There’s a good argument for menswear to become more jovial in this Covid-era, where brightly-coloured or patterned clothes have been touted as true mood-boosters. Ordinarily, a mitten without tech-enabled fingertips would be impractical. But with commutes on hiatus for many, there’s never been a better time to seize the silly mitt.

Mittens have long been crafted by those living in cold climates; fingers conduct heat better when kept together, making them warmer than gloves. Inuit people in the Arctic have historically donned versions crafted from hide — called pualuuks — while woollens are favoured in mountainous regions such as the Himalayas and the Andes. Patterned versions, like those Sanders wore, originated 6,000km west, in Norway. In 1857, a young girl living in a mountain region near Lake Selbu crafted some with a starry print and took them to church. Seventy years later, the local town was knitting 100,000 pairs of Selbu mittens a week and exporting them all over Europe , making them Norway’s answer to the Aran jumper.
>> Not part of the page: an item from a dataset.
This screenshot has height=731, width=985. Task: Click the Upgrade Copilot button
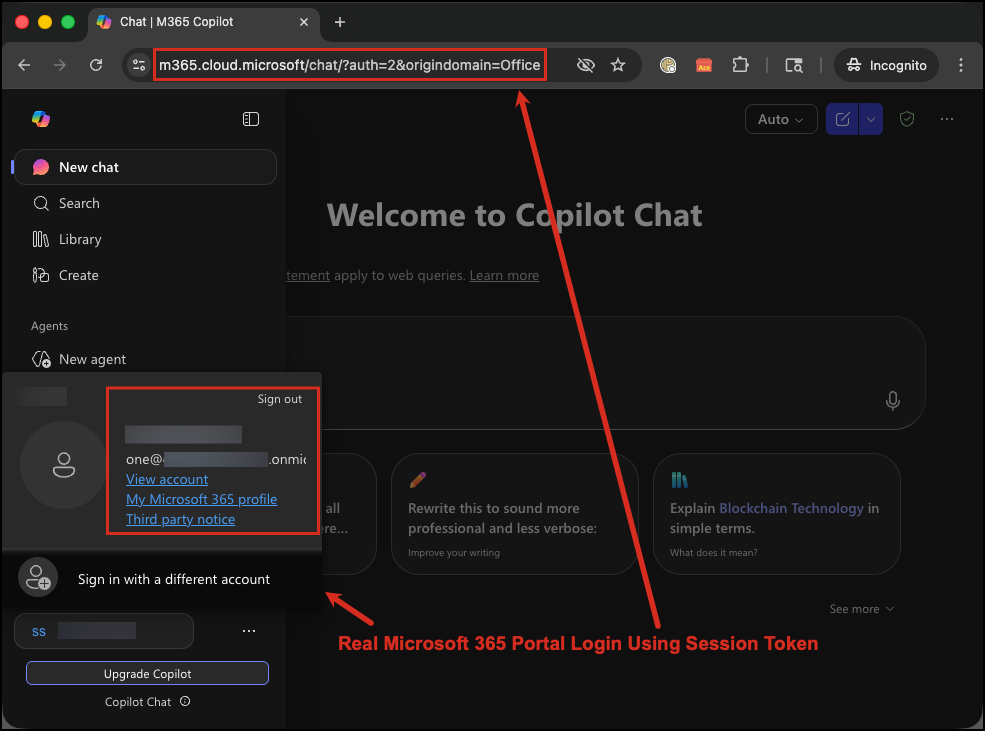point(146,672)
Modern-day amateur knitters, sitting at home during various iterations of lockdowns, are picking up the needles and attempting to craft their own cosy wares. Amy Lutton, a 31-year-old primary school teacher from Belfast, has been knitting to decompress from the stress of teaching remotely. “Instead of bingeing another Netflix series, I’ve been listening to a podcast and knitting as it’s so relaxing,” she says. Becky French, creative director of Jermyn Street bespoke shirt-makerTurnbull & Asser, has just finished knitting a blanket. She says it helps her switch off from the “constant decision making” involved in steering a shirting brand through a pandemic.
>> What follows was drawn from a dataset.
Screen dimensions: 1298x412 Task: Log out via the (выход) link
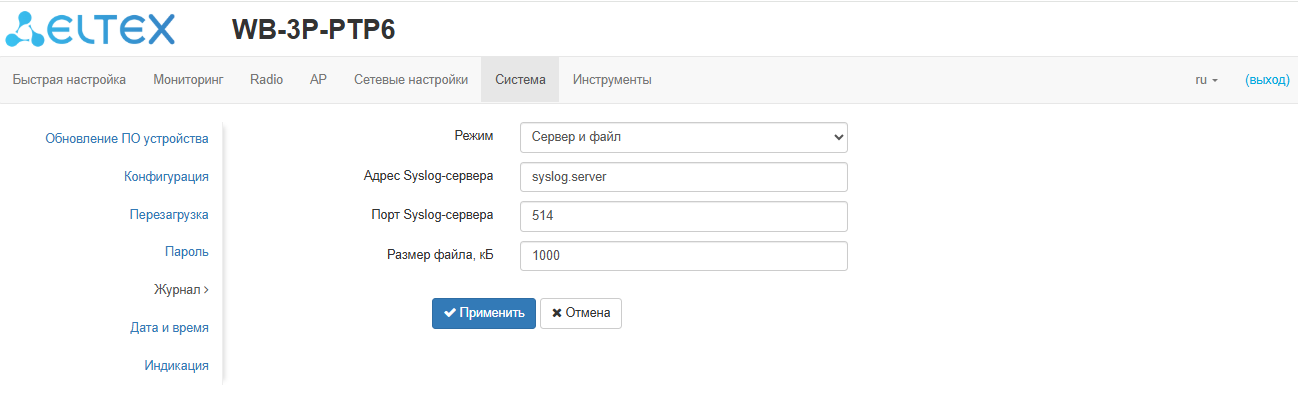(x=1267, y=80)

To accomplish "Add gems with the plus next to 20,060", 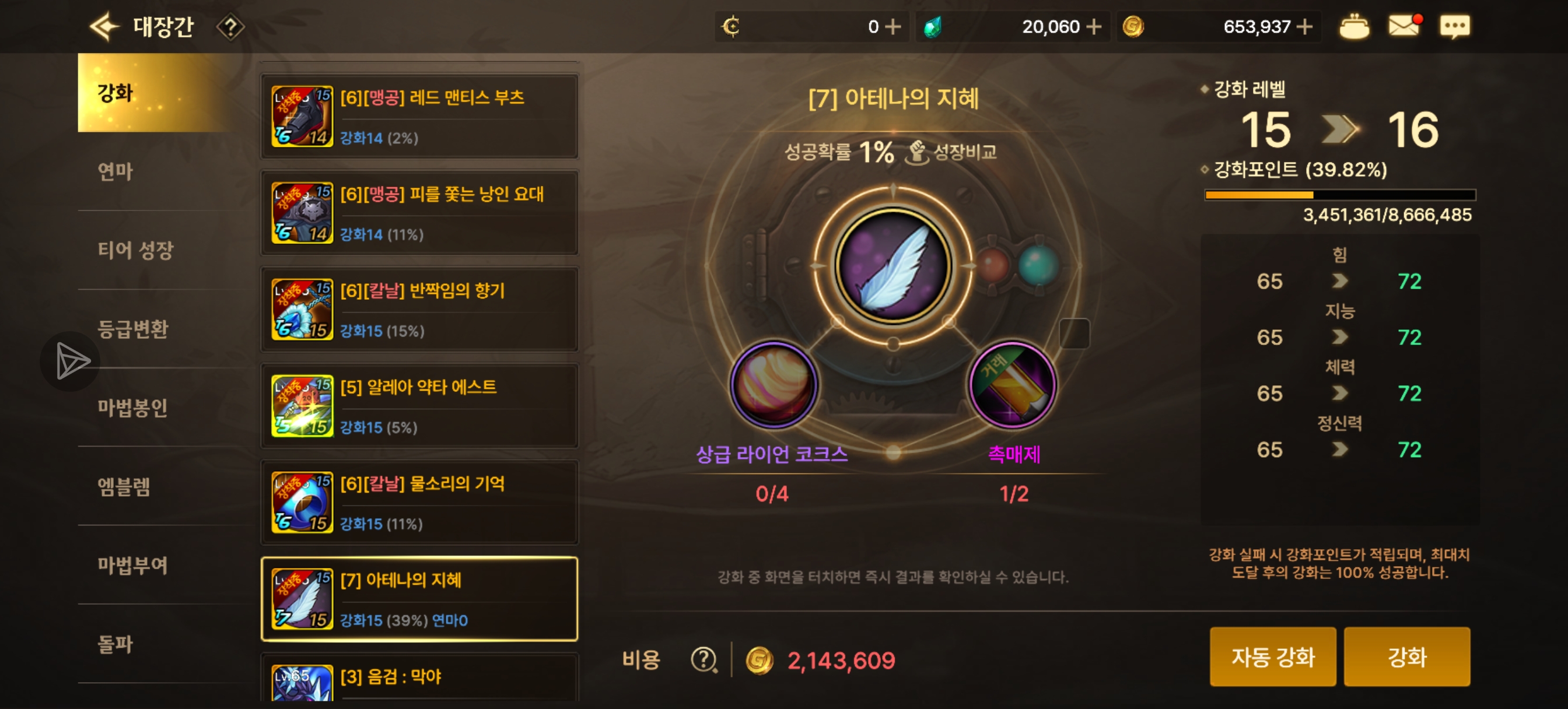I will [1094, 26].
A report by Harvard Medical School found that knitting lowers the heart rate by an average of 11 beats per minute, inducing what it calls an “enhanced state of calm”. I can personally attest to this ongoing state of Zen; my unflappable grandmother Mary has knitted her way through many crises. Last year, she made me a light cream sweater vest using wool I’d bought from a local farm, after I’d called her one day feeling incredibly homesick. She’s now attempting to teach me to knit my own socks over Zoom.

For those without a crafty grandmother, The Woolmark Company has an online knitting program. British label Wool and the Gang, which sells knitting kits with easy-to-follow instructions (from £18), has also seen a surge in sales from first-time buyers. “It adds value to the item when it has been made by the wearer,” says Amy Powney, founder of fashion label Mother of Pearl, who collaborated with the brand on kits to craft her best-selling Blake cardigan — a plain, button-free style that’s perfect for slouching on the sofa (kits start from £130 while the complete cardigan is £395).

Brendan Girak, a 28-year-old from Perth, uses social media to encourage his 61,400 Instagram followers to stitch their own wares. He knits his own crew-neck sweaters and beanie hats, and is trying to make knitting more of a male-friendly pursuit by selling his patterns online. “I’m not much of a fashion person, but I enjoy oversized garments and cable knits and that’s something I can easily achieve with my knitting,” he says.

The trend for hand-knitting plays into the shift towards slow fashion and more conscious consumerism. “Creating something by hand is a labour of love,” says Anna Veglio-White, head of brand at Wool and the Gang. “By teaching people to make their own clothes, we cut out the entire production process.”

Ellis made Sanders’ mittens using an old sweater that she repurposed. She’s recently announced a partnership with a Vermont-based company to craft 18,000 pairs; proceeds will go to Make-A-Wish foundation. Lutton, the teacher from Belfast, is meanwhile attempting to make her own version. “Bernie’s mittens have inspired me to try to make a more complex pattern than a simple scarf,” she says. “I’m going to make tiny Bernie mittens for all these lockdown babies my friends will soon be having.”